Four days in Taipei

Taipei, Taiwan

Taipei Skyline from Elephant Mountain

Our impressions of Taipei

Taiwanese culture with a modern twist: Taipei is a city that perfectly blends Taiwanese culture with modernity. From an architectural perspective, you can see how the city has evolved over time, with 18th-century temples standing near bustling night markets and modern skyscrapers, such as Taipei 101, which pays homage to Taiwan’s cultural heritage with its bamboo shape. The city has repurposed various retired factories and manufacturing areas into “culture and creative parks,” which offer art, trendy markets, and hip dining options. Just an hour outside Taipei lies Jiufen, which peaked during the Japanese colonial era in the 19th century. It’s a place where you can feel like you’ve stepped back in time, with traditional tea houses, food vendors, and old theaters

Comes alive a night: Taipei is a city that works hard (literally people work very long hours here, like Seoul) and plays hard. While there isn’t a huge drinking culture (though they do have open carry laws and very inexpensive beers at 711) in Taipei, the city mobilizes onto the streets at night – no matter the day of the week. The night markets serve as the community centers of the city – packed to the gills with people from all walks of life eating at hundreds of stands. Carnival games (dart balloon, throw a ring around the bottle, claw machines galore) are also a staple at the night markets that attract crowds of all ages. As one of the strongest democracies in Asia, Taiwan is socially liberal which was evident by the openness of LGBTQ+ couples (awesome to see) and its drag scene

A city that has it all: Taipei was easily one of our favorite capital cities in Asia because it had so much to offer. I think we were surprised that we liked it so much in part because it’s not a widely recommended or well traveled destination, but it should be! In particular, we loved Taipei’s proximity to nature with many parks and accessible hikes in the city.

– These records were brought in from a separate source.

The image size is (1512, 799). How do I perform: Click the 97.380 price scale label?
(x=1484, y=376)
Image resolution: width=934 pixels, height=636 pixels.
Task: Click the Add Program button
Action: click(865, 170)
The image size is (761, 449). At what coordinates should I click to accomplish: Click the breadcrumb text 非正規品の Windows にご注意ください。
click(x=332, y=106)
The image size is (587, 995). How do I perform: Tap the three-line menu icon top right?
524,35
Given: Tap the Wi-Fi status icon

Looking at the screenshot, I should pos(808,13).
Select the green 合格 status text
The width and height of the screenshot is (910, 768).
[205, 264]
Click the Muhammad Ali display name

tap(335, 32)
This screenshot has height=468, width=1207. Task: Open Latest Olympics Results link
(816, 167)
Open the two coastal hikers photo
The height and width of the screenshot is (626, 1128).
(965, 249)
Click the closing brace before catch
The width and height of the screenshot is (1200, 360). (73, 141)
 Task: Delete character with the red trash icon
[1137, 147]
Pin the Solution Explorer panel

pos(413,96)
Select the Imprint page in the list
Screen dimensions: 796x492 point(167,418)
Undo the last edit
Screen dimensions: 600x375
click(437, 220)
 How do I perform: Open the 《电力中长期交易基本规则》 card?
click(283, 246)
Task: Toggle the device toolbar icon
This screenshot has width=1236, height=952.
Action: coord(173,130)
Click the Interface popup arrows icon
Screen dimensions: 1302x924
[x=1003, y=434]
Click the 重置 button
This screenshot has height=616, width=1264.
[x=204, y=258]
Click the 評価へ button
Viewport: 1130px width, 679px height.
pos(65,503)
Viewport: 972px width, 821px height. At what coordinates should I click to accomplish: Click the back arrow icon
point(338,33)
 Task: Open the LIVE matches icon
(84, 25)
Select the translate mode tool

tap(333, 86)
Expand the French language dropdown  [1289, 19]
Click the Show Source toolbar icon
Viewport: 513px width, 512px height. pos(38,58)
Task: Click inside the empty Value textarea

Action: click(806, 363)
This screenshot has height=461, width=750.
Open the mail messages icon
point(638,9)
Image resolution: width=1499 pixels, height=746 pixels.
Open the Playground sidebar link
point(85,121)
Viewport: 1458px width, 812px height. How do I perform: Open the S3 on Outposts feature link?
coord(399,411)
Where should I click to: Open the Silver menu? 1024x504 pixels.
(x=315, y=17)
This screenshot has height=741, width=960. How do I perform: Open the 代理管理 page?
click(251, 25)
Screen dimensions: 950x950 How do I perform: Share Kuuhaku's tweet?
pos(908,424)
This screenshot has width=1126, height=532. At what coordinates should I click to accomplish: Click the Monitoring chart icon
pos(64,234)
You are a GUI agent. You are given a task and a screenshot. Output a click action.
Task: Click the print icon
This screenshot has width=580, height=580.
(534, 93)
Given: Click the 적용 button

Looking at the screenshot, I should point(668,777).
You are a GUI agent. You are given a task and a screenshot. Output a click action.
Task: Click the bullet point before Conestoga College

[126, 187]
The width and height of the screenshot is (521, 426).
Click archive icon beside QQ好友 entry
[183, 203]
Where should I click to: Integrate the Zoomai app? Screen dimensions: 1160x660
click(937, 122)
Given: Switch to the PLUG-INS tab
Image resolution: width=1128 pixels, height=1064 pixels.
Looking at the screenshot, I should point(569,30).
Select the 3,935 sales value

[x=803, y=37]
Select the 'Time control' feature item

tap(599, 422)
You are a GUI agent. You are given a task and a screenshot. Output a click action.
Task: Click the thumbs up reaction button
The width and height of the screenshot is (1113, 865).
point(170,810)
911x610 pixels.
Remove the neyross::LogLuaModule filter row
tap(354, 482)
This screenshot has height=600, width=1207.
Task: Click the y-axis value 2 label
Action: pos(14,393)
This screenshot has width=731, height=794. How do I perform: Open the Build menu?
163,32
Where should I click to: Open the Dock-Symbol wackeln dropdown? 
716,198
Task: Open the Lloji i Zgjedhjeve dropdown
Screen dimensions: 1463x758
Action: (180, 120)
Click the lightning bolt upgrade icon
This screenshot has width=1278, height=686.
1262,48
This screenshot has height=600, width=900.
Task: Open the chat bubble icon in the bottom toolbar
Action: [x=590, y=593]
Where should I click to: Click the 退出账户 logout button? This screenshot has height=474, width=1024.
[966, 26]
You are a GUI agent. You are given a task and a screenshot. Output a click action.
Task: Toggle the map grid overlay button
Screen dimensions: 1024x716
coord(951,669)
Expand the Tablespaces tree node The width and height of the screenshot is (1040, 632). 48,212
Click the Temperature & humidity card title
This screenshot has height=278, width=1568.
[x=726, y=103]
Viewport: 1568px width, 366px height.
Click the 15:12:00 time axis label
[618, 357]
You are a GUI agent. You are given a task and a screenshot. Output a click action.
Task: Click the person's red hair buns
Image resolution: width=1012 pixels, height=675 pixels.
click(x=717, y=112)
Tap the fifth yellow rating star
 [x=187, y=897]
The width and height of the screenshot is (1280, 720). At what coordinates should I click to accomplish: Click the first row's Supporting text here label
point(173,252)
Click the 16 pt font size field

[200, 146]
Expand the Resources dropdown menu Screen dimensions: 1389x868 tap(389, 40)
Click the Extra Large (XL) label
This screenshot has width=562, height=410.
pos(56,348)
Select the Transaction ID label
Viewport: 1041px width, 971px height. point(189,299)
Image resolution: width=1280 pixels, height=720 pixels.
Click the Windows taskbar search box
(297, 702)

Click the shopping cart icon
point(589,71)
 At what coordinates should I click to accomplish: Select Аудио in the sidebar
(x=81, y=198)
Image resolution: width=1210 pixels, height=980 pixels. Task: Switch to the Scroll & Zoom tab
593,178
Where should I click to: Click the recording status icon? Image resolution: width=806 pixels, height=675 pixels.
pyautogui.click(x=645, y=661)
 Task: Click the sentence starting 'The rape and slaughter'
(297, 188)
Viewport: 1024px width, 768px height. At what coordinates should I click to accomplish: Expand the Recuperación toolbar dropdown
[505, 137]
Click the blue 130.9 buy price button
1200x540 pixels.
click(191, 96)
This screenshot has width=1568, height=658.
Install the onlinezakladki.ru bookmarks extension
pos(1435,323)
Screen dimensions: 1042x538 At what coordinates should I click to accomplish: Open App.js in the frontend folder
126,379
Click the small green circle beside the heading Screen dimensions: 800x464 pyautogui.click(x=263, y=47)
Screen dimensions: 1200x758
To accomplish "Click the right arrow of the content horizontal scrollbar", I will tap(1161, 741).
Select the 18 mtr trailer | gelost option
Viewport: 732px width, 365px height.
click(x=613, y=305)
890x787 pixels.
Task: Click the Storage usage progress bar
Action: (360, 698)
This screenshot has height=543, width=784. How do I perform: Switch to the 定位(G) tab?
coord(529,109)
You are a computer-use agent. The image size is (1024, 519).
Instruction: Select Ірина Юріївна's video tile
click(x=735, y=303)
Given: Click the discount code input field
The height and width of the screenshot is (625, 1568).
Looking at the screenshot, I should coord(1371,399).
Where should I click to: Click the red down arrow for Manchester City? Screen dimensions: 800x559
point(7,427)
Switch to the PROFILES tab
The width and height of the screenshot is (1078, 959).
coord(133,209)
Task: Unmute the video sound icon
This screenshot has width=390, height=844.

Outside of nature, it is an insanely walkable city in a way that’s similar to New York – you can walk everywhere and won’t run out of real estate. Taipei also has an exceptional public transportation infrastructure (shout out to the MRT) which we very much appreciated after spending months in places without any or any reliable form of public transit

What we saw in Taipei

Walked: We had some of our biggest walking days of our trip in Taipei, kicking off an epic stretch of days on Pacer (hitting 10,000 steps a day has been one of our few goals every day). As we do in many places, we spent most of our time in the city walking from place to place and neighborhood to neighborhood, stopping whenever we came across something interesting. After spending about four months in SE Asia, Taipei’s walker friendliness and mild weather were a huge delight to us and played into our desire to walk everywhere and anywhere 

Taipei 101: Once the tallest building in the world, Taipei 101 is one of Taipei’s most recognizable landmarks. We spotted the skyscraper from afar and decided we would walk to it on our first full day in Taipei. It turned out to be much farther away and taller than it looked, but we passed a bunch of interesting things on the way, including a baby gear fair at a nearby convention center that we casually strolled into. We definitely weren’t supposed to be there (we were the only tourists and people without a baby), but we think people were so confused when they saw us that they didn’t tell us otherwise. When we got to Taipei 101, we decided not to go up due to the ticket price and lack of total visibility

Songshan Culture and Creative Park (SCCP): Taiwan does an amazing job (the U.S. should take note) repurposing old factories into culture and creative centers. Our first experience with this was at SCCP, an old tobacco factory in the middle of the city. We loved walking through the various parts of the old factory including an old smoke boiler room turned into a hip coffee shop and warehouses transformed into artisan markets (one was an edible flowers store that smelled amazing)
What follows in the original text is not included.